Aufgabe: Kannst du die Zeilen wortgetreu wiederholen, beginnend bei der Zeile, die „At what coordinates should I click to accomplish: Select“ enthält, und endend nach der Zeile mit „Viewport: 1444px width, 701px“? Die Bilder lässt du dabei weg.

Arbeitsmaterial:

┏━━

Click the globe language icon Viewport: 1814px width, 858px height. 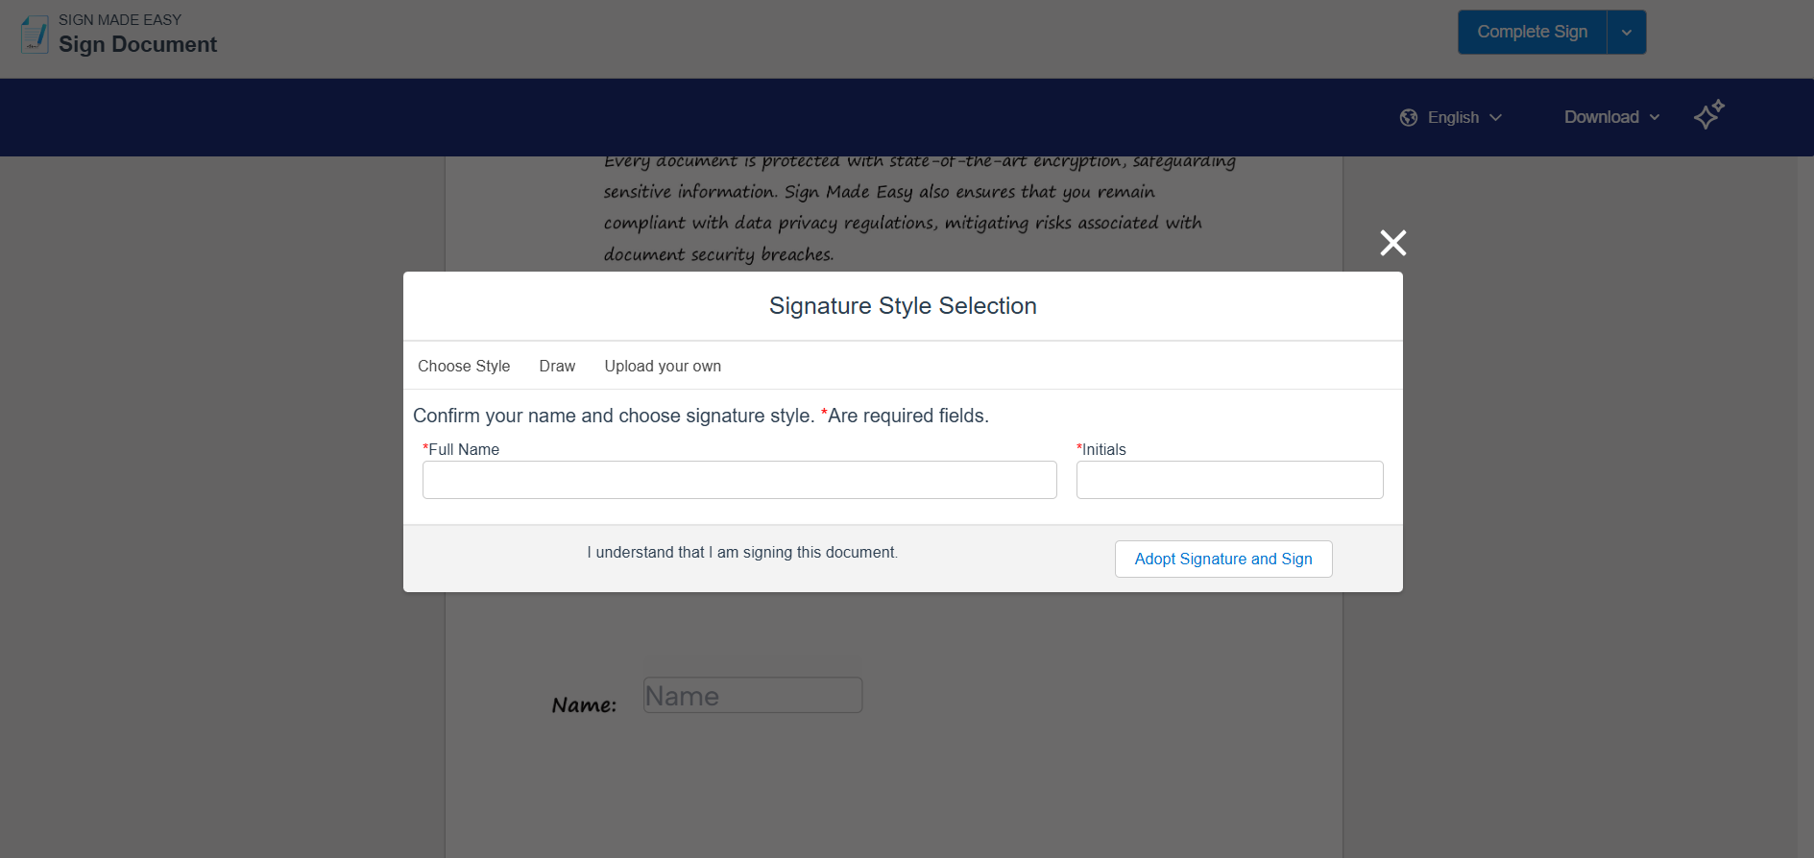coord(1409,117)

┗━━
┏━━

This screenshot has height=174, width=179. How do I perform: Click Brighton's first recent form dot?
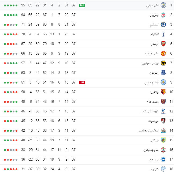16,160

┗━━
┏━━

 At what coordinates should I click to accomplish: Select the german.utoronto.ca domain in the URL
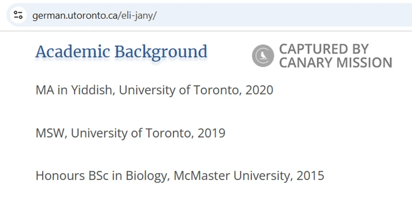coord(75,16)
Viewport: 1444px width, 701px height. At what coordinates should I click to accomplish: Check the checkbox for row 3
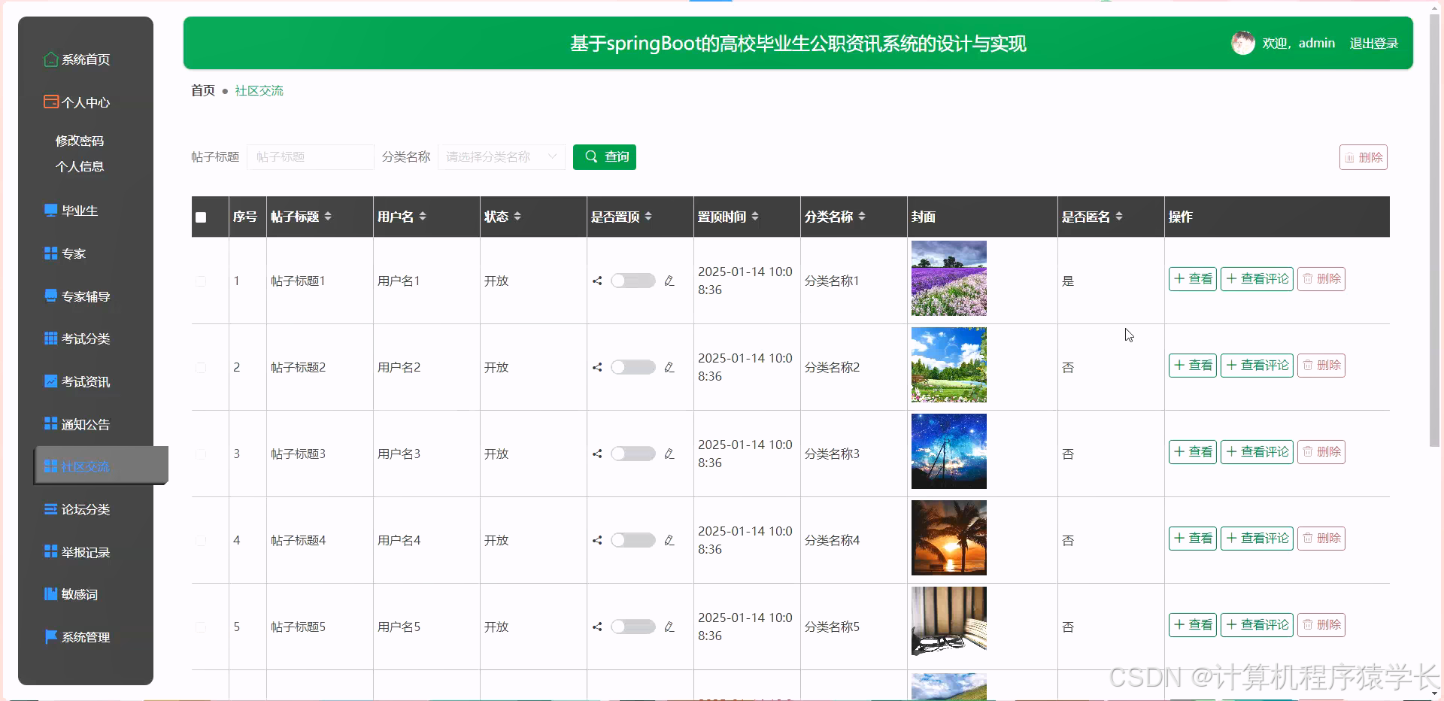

┗━━

Lösung:
 At what coordinates should I click to accomplish: Select the german.utoronto.ca domain in the URL
coord(75,16)
Viewport: 1444px width, 701px height. At what coordinates should I click to accomplish: Check the checkbox for row 3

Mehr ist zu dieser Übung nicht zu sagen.